Кин быстро проскочил шаром по верхним комнатам терема — словно всех вымело метлой, лишь какие-то приживалки, сонные служки, служанка с лоханью, старуха с клюкой… запустение, тишь…
— Эвакуировались они, что ли? — спросил Жюль, оторвавшись на мгновение от своего пульта, который сдержанно подмигивал, урчал, жужжал, словно Жюль вел космический корабль.
— Вы к звездам летаете? — спросила Анна.
— Странно, — не обратил внимания на вопрос Кин.
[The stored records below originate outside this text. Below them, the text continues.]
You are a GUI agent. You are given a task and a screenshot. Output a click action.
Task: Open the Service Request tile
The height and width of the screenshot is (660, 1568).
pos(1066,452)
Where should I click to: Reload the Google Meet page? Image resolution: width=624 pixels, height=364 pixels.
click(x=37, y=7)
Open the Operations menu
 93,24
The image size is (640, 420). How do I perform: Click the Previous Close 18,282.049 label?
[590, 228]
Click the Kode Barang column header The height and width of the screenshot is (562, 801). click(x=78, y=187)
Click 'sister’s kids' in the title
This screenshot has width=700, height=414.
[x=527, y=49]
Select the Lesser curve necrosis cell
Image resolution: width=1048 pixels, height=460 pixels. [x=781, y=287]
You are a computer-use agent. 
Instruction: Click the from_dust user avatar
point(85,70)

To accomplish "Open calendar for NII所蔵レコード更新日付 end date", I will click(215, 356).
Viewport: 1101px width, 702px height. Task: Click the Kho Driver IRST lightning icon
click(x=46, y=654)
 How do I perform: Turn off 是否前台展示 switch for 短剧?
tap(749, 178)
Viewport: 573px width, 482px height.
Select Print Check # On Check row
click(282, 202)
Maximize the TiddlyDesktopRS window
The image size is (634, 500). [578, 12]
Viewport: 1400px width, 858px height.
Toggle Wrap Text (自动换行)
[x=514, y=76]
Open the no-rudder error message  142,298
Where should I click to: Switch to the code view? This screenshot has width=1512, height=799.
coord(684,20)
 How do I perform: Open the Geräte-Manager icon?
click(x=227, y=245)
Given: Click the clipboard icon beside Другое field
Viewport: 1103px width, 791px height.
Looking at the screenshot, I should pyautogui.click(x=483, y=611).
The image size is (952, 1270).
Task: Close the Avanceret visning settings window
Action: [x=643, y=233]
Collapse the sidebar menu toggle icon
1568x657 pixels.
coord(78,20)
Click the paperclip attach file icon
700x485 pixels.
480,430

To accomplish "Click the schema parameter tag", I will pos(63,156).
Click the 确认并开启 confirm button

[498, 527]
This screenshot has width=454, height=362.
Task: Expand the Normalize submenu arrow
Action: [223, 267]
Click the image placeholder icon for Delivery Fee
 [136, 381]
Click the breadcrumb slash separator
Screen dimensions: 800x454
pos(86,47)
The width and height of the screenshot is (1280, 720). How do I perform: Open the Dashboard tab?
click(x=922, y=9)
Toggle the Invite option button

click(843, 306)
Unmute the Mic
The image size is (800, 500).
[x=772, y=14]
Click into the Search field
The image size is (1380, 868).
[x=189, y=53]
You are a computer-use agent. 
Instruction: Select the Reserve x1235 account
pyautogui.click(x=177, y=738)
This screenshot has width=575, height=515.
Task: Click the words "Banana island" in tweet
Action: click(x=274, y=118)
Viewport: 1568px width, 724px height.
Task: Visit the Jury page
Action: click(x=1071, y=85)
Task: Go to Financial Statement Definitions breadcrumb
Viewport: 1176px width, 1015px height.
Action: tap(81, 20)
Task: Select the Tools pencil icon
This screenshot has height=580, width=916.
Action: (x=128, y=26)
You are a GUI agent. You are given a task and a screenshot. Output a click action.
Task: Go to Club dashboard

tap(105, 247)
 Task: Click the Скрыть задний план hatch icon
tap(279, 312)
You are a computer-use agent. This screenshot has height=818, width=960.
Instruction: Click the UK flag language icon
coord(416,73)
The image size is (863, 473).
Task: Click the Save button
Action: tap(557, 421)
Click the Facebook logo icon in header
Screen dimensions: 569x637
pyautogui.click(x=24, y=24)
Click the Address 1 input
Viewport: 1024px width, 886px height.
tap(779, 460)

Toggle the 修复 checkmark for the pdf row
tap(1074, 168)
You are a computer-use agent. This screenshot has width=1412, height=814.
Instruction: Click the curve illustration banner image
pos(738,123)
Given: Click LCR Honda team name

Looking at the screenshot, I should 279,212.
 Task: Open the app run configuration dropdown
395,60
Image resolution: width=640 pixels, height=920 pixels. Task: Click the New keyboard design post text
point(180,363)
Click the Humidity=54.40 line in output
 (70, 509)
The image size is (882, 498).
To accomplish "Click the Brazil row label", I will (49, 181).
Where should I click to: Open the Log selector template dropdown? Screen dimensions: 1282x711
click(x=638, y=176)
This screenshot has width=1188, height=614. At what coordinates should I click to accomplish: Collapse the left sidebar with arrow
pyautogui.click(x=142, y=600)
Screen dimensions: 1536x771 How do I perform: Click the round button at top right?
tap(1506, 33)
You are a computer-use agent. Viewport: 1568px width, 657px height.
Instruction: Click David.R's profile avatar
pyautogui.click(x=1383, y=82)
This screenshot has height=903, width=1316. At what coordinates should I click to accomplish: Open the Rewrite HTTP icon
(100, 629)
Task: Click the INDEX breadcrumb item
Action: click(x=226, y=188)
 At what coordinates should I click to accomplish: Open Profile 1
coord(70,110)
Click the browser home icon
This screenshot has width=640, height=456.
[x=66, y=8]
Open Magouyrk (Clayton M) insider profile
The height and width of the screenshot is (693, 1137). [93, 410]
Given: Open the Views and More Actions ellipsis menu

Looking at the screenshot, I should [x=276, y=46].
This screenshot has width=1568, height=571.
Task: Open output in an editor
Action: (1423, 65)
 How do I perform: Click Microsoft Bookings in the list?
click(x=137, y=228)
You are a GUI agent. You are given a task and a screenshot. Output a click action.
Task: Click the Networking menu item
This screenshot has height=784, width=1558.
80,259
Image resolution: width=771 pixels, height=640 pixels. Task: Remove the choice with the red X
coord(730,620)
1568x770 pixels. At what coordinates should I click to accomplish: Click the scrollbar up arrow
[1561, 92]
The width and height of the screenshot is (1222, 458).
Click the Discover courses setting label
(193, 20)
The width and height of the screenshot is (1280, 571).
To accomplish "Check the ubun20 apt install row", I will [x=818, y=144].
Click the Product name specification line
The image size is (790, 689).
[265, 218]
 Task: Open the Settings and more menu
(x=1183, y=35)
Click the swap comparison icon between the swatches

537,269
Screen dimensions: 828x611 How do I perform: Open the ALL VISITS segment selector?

В небольшой угловой комнате, выглядевшей так, словно сюда в спешке кидали вещи — сундуки и короба транзитных пассажиров, удалось наконец отыскать знакомых. Пожилая дама сидела на невысоком деревянном стуле с высокой прямой спинкой, накрыв ноги медвежьей шкурой. Готическая красавица в закрытом, опушенном беличьим мехом, малиновом платье стояла у небольшого окошка, глядя на церковь.
Пожилая дама говорила что-то, и Жюль провел пальцами над пультом, настраивая звук. Кин спросил:
— Какой язык?
— Старопольский, — сказал Жюль.
— Горе, горе, за грехи наши наказание, — говорила, смежив веки, пожилая дама. — Горе, горе…
— Перестаньте, тетя, — отозвалась от окна девушка.
Накрашенное лицо пожилой женщины было неподвижно.
— Говорил же твой отец — подождем до осени. Как же так, как же так меня, старую, в мыслях покалечило. Оставил меня Господь своей мудростью… И где наша дружина и верные слуги… тошно, тошно…
— Могло быть хуже. — Девушка дотронулась длинными пальцами до стоявшей рядом расписной прялки, задумчиво потянула за клок шерсти. — Могло быть хуже…
— Ты о чем думаешь? — спросила старуха, не открывая глаз. — Смутил он тебя, рыжий черт. Грех у тебя на уме.
— Он князь, он храбрый витязь, — сказала девушка. — Да и нет греха в моих мыслях.
— Грешишь, грешишь… Даст Бог, доберусь до Смоленска, умолю брата, чтобы наказал он разбойников. Сколько лет я дома не была…
— Скоро служба кончится? — спросила девушка. — У русских такие длинные службы.
— Наш обряд византийский, торжественный, — сказала старуха. — Я вот сменила веру, а порой мучаюсь. А ты выйдешь за князя, перейдешь в настоящую веру, мои грехи замаливать…
— Ах, пустой разговор, тетя. Вы, русские, очень легковерные. Ну кто нас спасать будет, если все думают, что мы у леттов. Возьмут нас меченосцы, город сожгут…
— Не приведи Господь, не приведи Господь! Страшен будет гнев короля Лешко.
— Нам-то будет все равно.
— Кто эта Магда? — спросила Анна. — Все о ней говорят.
— Вернее всего, родственница, может, или дочь польского короля Лешко Белого. И ехала в Смоленск… Давайте поглядим, не в церкви ли князь?
Перед раскрытыми дверями собора сидели увечные и нищие.
Шар проник сквозь стену собора, и Анне показалось, что она ощущает запах свечей и ладана. Шла служба. Сумеречный свет проникал за спиной священника в расшитой золотом ризе. Его увеличенная тень покачивалась, застилая фрески — суровых чернобородых старцев, глядевших со стен на людей, наполнивших небольшой собор сплошной массой тел.
Роман стоял рядом с князем впереди, они были почти одного роста. Губы чародея чуть шевелились.
— Ворота слабые, — тихо говорил он князю. — Ворота не выдержат. Знаешь?
Князь поморщился:
— На улицах биться будем, в лес уйдем.